Collected data =>
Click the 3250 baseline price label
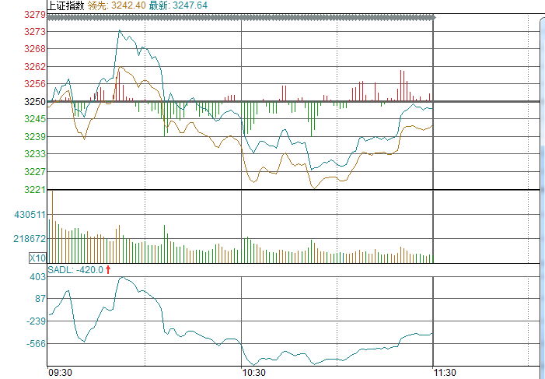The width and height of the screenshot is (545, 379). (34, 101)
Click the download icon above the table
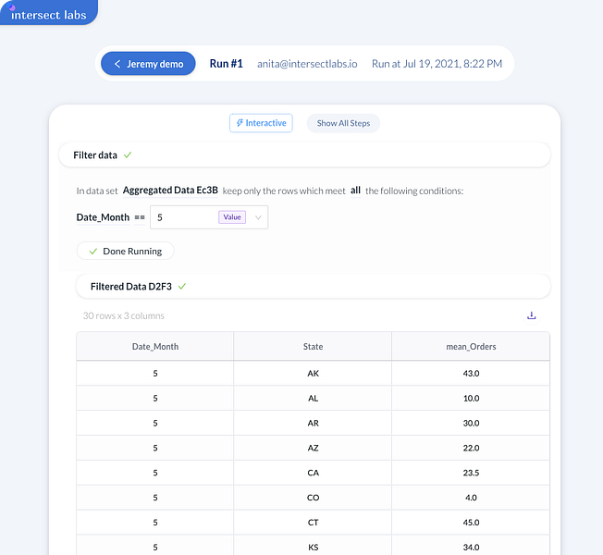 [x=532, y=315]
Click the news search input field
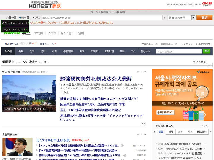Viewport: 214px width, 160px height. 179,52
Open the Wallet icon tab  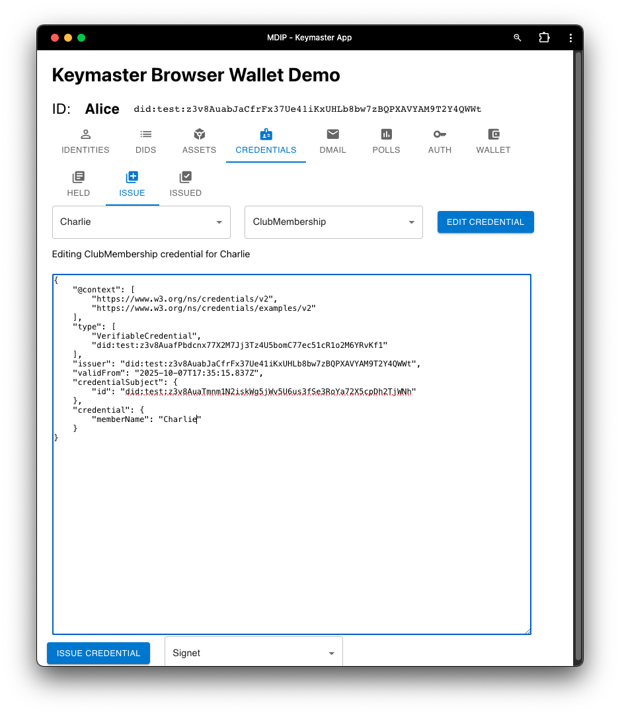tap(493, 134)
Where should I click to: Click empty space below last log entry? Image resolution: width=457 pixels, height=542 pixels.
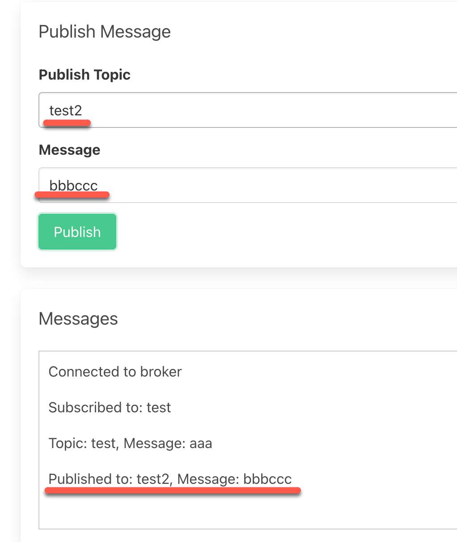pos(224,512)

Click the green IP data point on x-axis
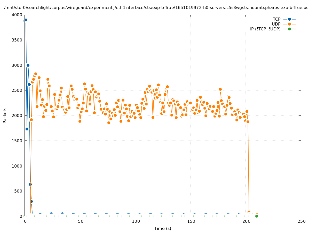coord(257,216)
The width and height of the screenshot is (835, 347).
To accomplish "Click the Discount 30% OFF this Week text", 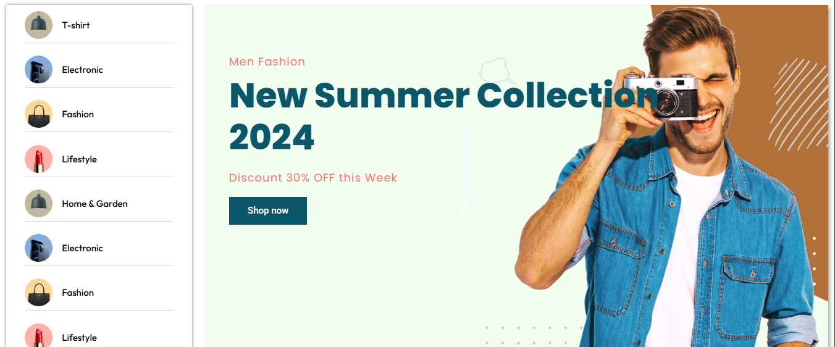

---

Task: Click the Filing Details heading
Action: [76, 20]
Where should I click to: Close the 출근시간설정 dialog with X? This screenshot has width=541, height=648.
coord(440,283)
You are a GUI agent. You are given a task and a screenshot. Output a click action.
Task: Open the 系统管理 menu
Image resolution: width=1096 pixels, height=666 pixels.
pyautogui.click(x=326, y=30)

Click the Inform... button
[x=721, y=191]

--

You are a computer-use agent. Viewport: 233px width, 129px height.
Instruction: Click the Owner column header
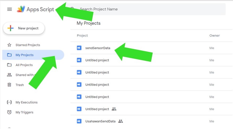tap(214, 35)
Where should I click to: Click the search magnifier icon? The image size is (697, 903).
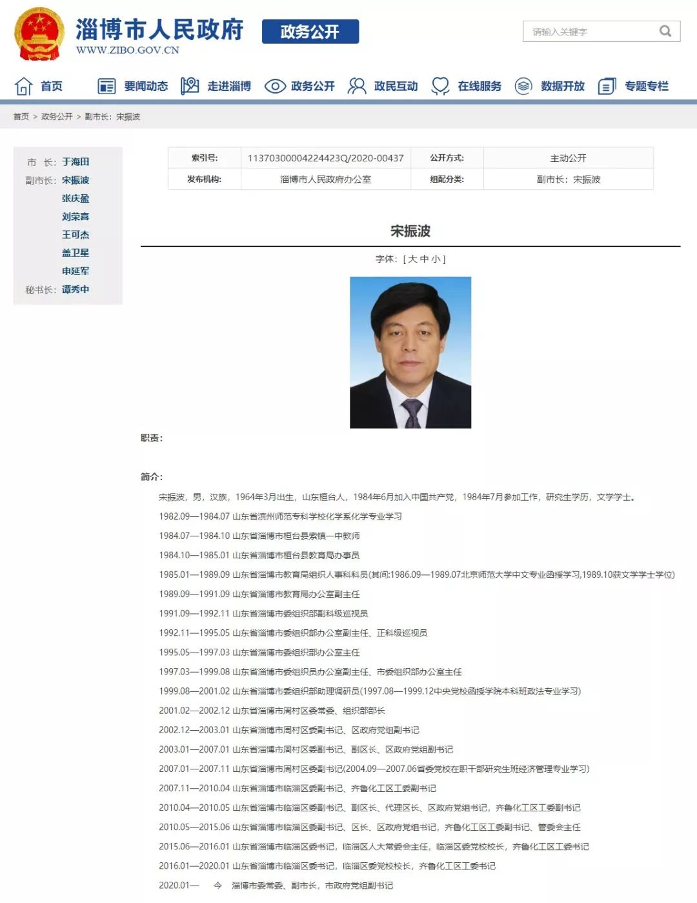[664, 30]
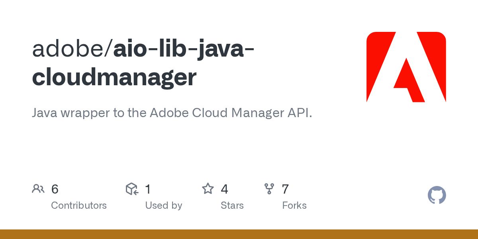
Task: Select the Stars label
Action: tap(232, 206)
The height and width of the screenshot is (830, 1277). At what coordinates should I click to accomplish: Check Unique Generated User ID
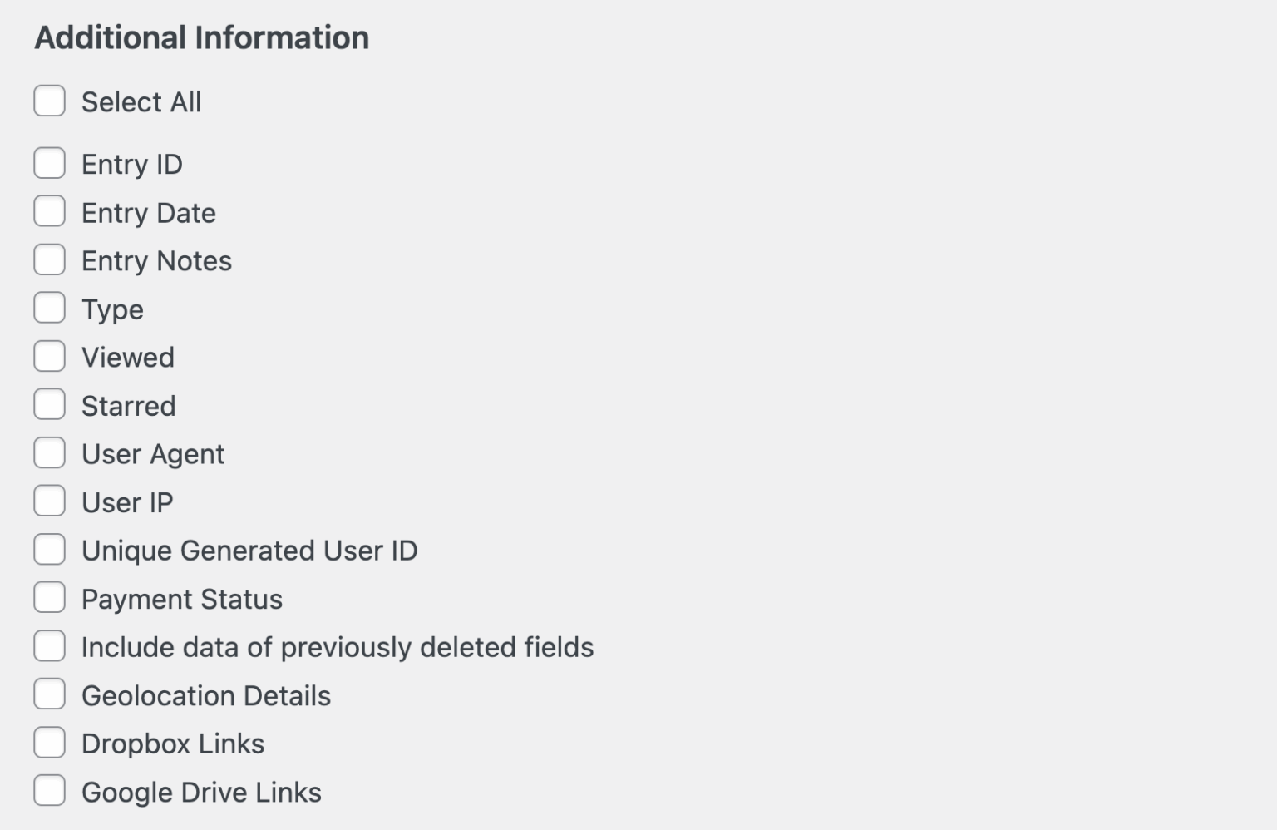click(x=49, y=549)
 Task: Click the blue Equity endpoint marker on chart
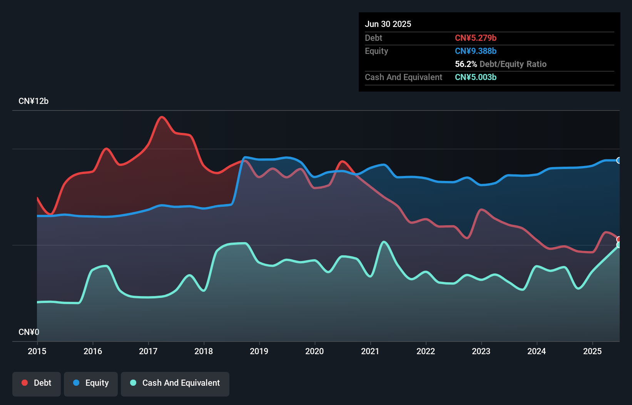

WHAT IS NEEDED => Taking the records above, print only and exactly the lines from the line with "The width and height of the screenshot is (835, 347)." to the line with "the Discount 30%", both kept, and exclude pictures.

RESULT FOR THIS EXERCISE =>
The width and height of the screenshot is (835, 347).
To accomplish "Click the Discount 30% OFF this Week text", 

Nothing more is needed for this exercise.